CTR, CNN Indonesia | Kamis, 22/03/2018 15:15 WIB
Setya Novanto Akui KPK Susah Disuap Dalam sidang di Pengadilan Tipikor Jakarta, terdakwa korupsi e-KTP, Setya Novanto mengaku bahwa sangat sulit untuk dapat menyuap KPK. (CNN Indonesia/Andry Novelino)
Jakarta, CNN Indonesia -- Terdakwa kasus korupsi e-KTP Setya Novanto alias Setnov mengakui sangat susah menyuap Komisi Pemberantasan Korupsi (KPK). Hal itu diungkap Setnov setelah dicecar jaksa dalam sidang lanjutan korupsi e-KTP di Pengadilan Tipikor Jakarta, Kamis (22/3). Setnov dicecar jaksa soal ongkos Rp20 miliar yang disiapkannya.

"Kalau yang saya tangkap [maknanya], angka Rp20 miliar itu bisa menyuap KPK. Apakah benar?" tanya Jaksa.


Novanto langsung membantah.
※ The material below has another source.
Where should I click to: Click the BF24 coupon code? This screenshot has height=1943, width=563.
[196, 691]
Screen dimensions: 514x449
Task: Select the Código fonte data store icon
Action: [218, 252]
Dia lalu mengakui bahwa selama ini KPK susah didekati dengan uang. Akibatnya ongkos Rp20 miliar itu bukan untuk menyuap KPK.


"Mohon maaf KPK enggak ada yang bisa disuap. Susah itu bersih betul betul. Mohon maaf salah paham. Enggak ada itu pak," terang Setnov.
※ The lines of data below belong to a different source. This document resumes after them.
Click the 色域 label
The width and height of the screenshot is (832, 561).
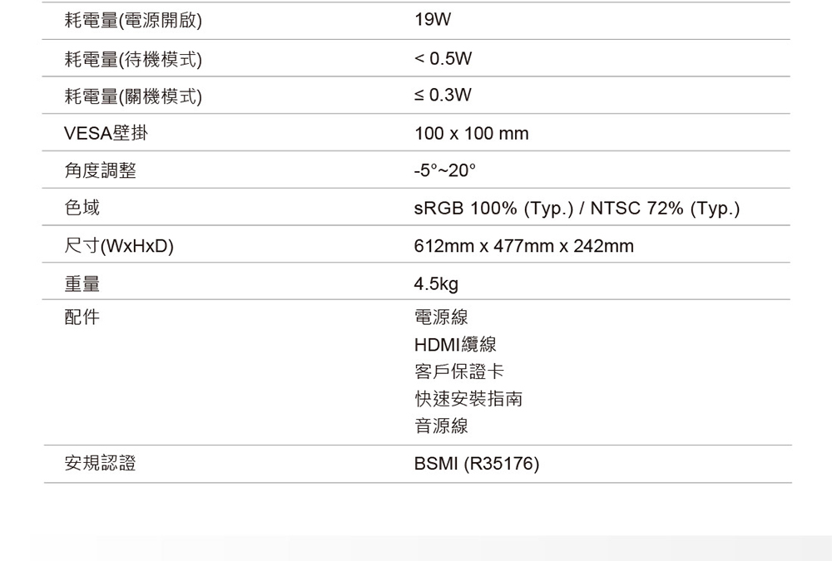point(82,209)
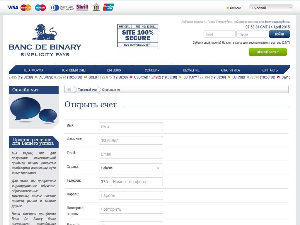Open the Аналитика menu item
300x225 pixels.
point(230,70)
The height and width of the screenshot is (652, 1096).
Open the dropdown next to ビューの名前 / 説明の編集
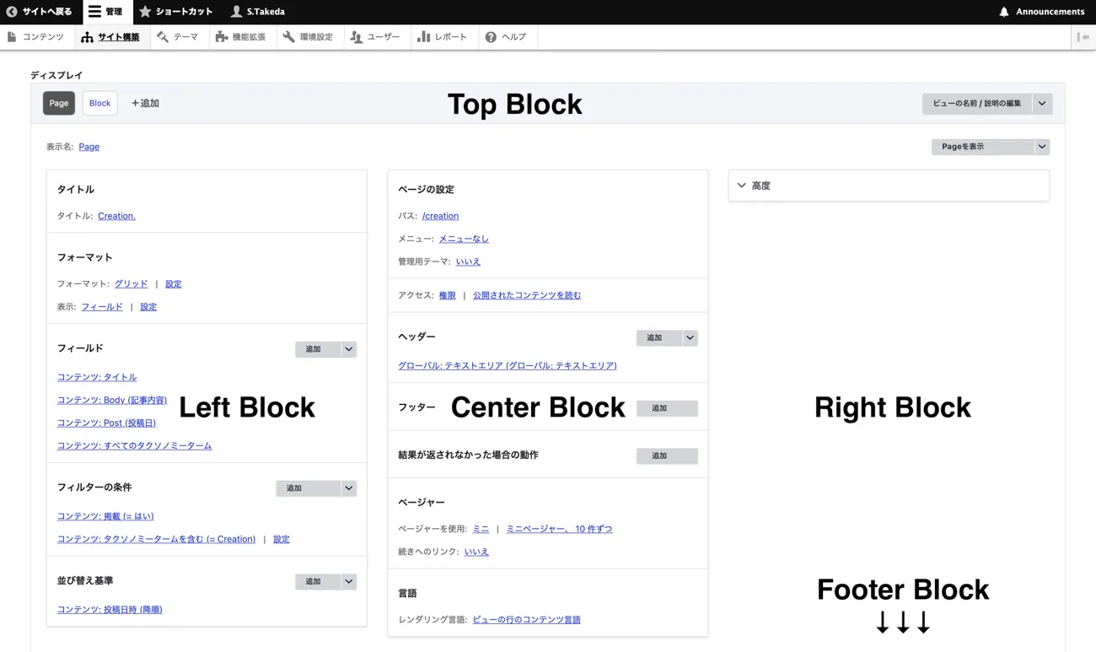coord(1042,104)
Setnov lalu menjelaskan ongkos itu terkait biaya untuk membayar pengacara yang membantunya menghadapi kasus korupsi e-KTP yang disangkakan kepadanya oleh KPK.
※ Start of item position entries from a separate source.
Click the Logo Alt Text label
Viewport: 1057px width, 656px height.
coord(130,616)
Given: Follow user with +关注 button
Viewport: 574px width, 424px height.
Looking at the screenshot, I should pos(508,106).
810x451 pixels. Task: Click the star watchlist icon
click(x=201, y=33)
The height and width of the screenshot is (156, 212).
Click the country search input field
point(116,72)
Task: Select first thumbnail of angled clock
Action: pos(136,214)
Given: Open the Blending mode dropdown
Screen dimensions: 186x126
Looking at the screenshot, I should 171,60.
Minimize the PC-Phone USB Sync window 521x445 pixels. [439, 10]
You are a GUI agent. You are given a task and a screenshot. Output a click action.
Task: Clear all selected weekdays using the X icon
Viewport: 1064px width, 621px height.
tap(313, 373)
"Memang kenyataan pengacara biaya sewa itu mahal-mahal. Resmi itu pak," ujar Setnov.


Di KPK, selain kasus korupsi e-KTP, KPK pun pernah memanggil Setnov sebagai saksi dalam kasus korupsi yang menjerat mantan Ketua Hakim Mahkamah Konstitusi Akil Mochtar.

"Biaya pengacara jujur mahal pak. Saya enggak etik juga menyampaikan tapi kalau kita unjuk itu tiga orang pengacara sudah mahal. Jadi sebenarnya saya mikir tuh ya soal biaya ini memang berat," kata Setnov dala msidang yang digelar di pengadilan Tipikor itu.

Dalam sidang ini, Jaksa membeberkan bukti berupa rekaman dan transkrip percakapan. Percakapan itu diikuti beberapa orang, dua di antaranya Setnov dan terpidana korupsi e-KTP, pengusaha Andi Agustinus alias Andi Narogong.

Transkrip percakapan itu memperlihatkan Setnov mematok ongkos Rp20 miliar bila dikejar penyidik komisi antirasuah. Tapi lagi-lagi Setnov membantah uang tersebut untuk penyidik.